Saturday's Passage Of The Week
- ckesta
- 3 days ago
- 3 min read
In my upcoming book, Service IS The Business (Working Title) I share a behind-the-desk perspective of what it is like to work at a real San Francisco hotel concierge desk.
Enjoy this brief segment from the second chapter.

The first hotel I worked in
The best part of my job was that it was a union job, and the union insured that I got paid extra for certain duties. For instance, occasionally some rooms were occupied by VIP or frequent guests, and they received a newspaper – either the San Francisco Chronicle, USA Today, or both. For each paper I delivered, I got a dollar on my paycheck, so delivering 30 or 40 a day would add up. If a large group like a bus tour, or convention-attendees for a large company, had reserved a block of rooms, I received an extra fee called porterage for moving their luggage.

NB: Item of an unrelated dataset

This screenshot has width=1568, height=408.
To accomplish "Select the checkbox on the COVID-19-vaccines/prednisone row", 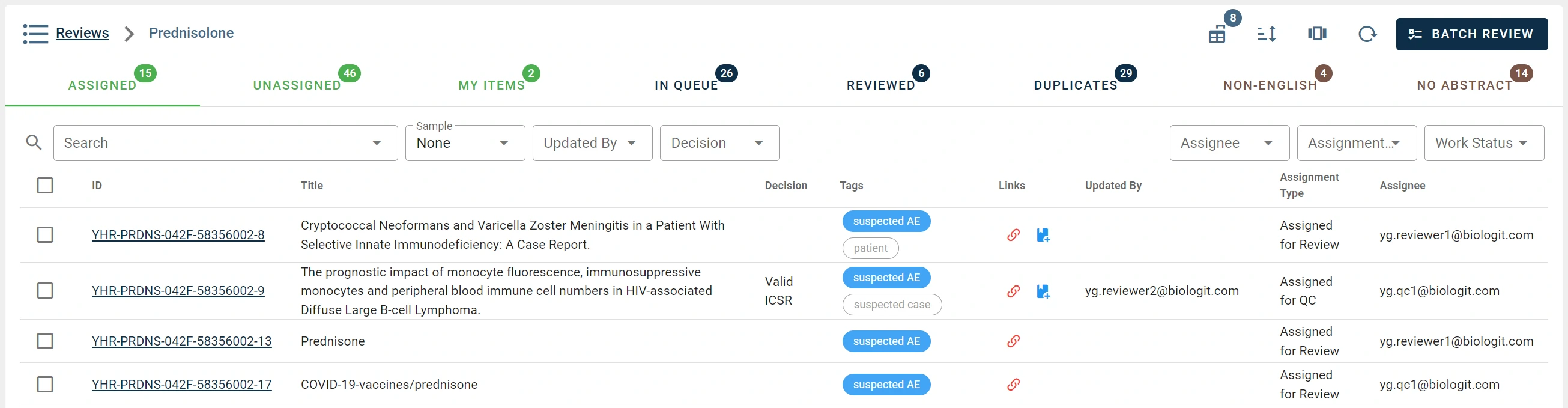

Traditionally, when these groups booked a block of rooms in a hotel, they often had to pay certain fees that individual guests didn’t. So, for example, for a group of 30, with two bags each, the bellmen have to stop what they’re doing and get those 60 bags to their rooms as soon as possible. For this the group pays porterage. And if you’re the only bellman on duty, you have to move all 60 bags by yourself . . . but you get paid extra for each bag.

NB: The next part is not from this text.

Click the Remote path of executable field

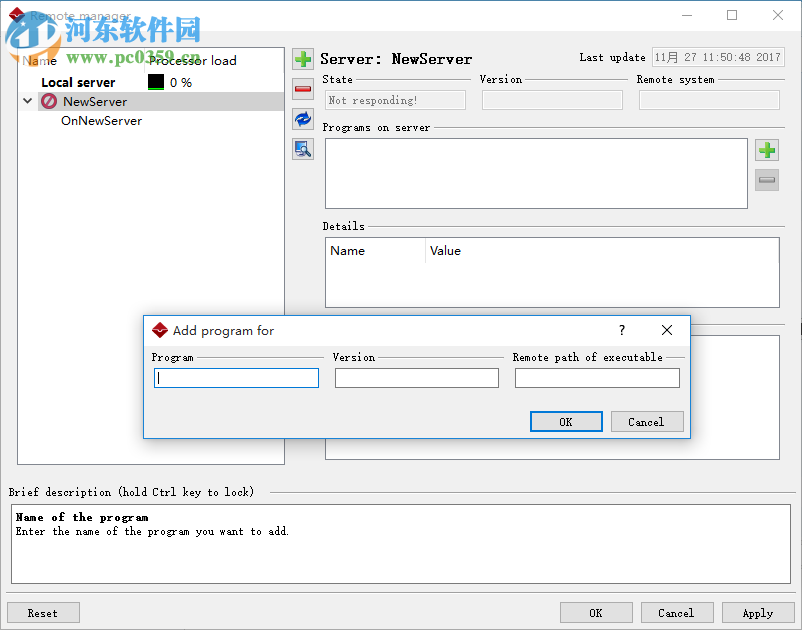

My union in those days, the Hotel Employees and Restaurant Employees (HERE) Local 2 also mandated that a hotel of a certain size had to provide meals to their employees. Since I worked the 11:00 pm to 7:00 am shift, the meals from the day before were kept in a large refrigerator in the employee break room, and all I had to do was help myself. This was great for a starving student: an hourly wage, tips, porterage, and free meals! As I started to learn the pattern of the job, I became friendlier with the few people who maintain the hotel overnight.
The graveyard team consisted of three night auditors, a houseman, a PBX operator, and a security officer. The night auditors served as accountants, tallying up the charges from the day before. They also had to fill in as front desk agents if there were late check-ins or early check-outs. A houseman is a janitor who would perform all the overnight cleaning that couldn’t be done during the daytime, such as polishing the marble floor in the lobby. If a guest needed towels or an extra pillow in the middle of the night, it was the houseman’s job to bring what was requested to the room. PBX is short for Private Branch Exchange.

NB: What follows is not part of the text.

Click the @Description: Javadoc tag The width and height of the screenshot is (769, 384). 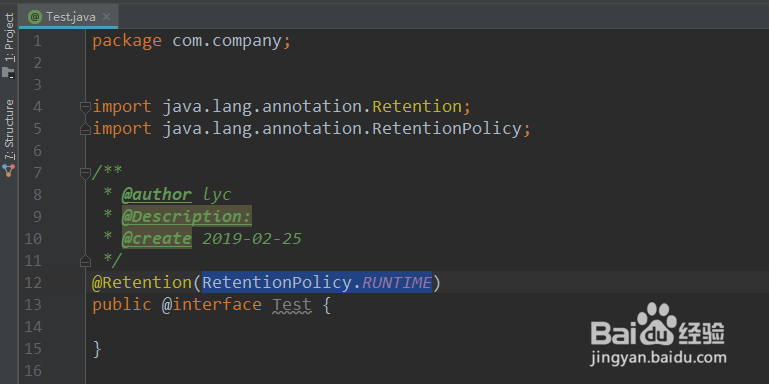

If you remember Lily Tomlin’s character, Ernestine the operator, PBX was something like that. These days phone systems in hotels are mostly digital and calls can be transferred from the front desk. When I started at the Vacation Suites, a little old lady who chain-smoked worked the PBX system overnight. This was not a job just anyone could do. The PBX system looked something akin to the keyboard of a large pipe organ with three different levels of keys. Certain keys had to be pressed down in the right order to transfer calls, so when many calls came in at the same time, this little old lady looked like a concert pianist.